When the artisans of the Kailasanatha temple had completed sculpting the exquisite figures in sand stone, the King fixed an auspicious time for the grand opening and the consecration ceremony. The king was surprised to hear from Lord Shiv in his dreams, that Shiva had committed to be at a consecration ceremony of a different temple on that date. The king decided to travel to the town where the other temple was being consecrated and was surprised to see no crowds, no music and no fan fare there.
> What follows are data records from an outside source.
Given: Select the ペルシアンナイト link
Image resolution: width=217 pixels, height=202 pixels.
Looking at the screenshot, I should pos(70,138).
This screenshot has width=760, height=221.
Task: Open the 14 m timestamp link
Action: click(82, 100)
The towns people directed the king to Koosalar, the great devotee of Shiva. Koosalar had just completed building a temple, mentally and was about to install the deity inside, in the cave of his heart. The King was touched by Koosalar’s devotion. He recognized that it was not easy to connect with the supreme spirit, mentally. He had heard of Rishis who could worship the formless with total ease in the past. He had learnt that the Rishis had recognized that great mental steadiness was required for such worship and had therefore prescribed methods to see in Omnipresent in tangible objects – the fire altar, the water pot, the sacred plants and trees and consecrated stone idols.
Koosalar with King Rajasimhan
The king decided to build a brick and mortar temple in that very town to ensure the devotion experienced by Koosalar to flow for generations. The king delayed the consecration of the Kailasanatha temple until this new temple was completed. Vistors, today, throng the Kailasanatha temple, now classified as an archaeological monument, to enjoy looking at the sand stone carvings there. On the other hand, devotees continue to connect everyday with the unseen symbolized as the Shivaling in the Hridayaleeshwara temple in Tirunidravur.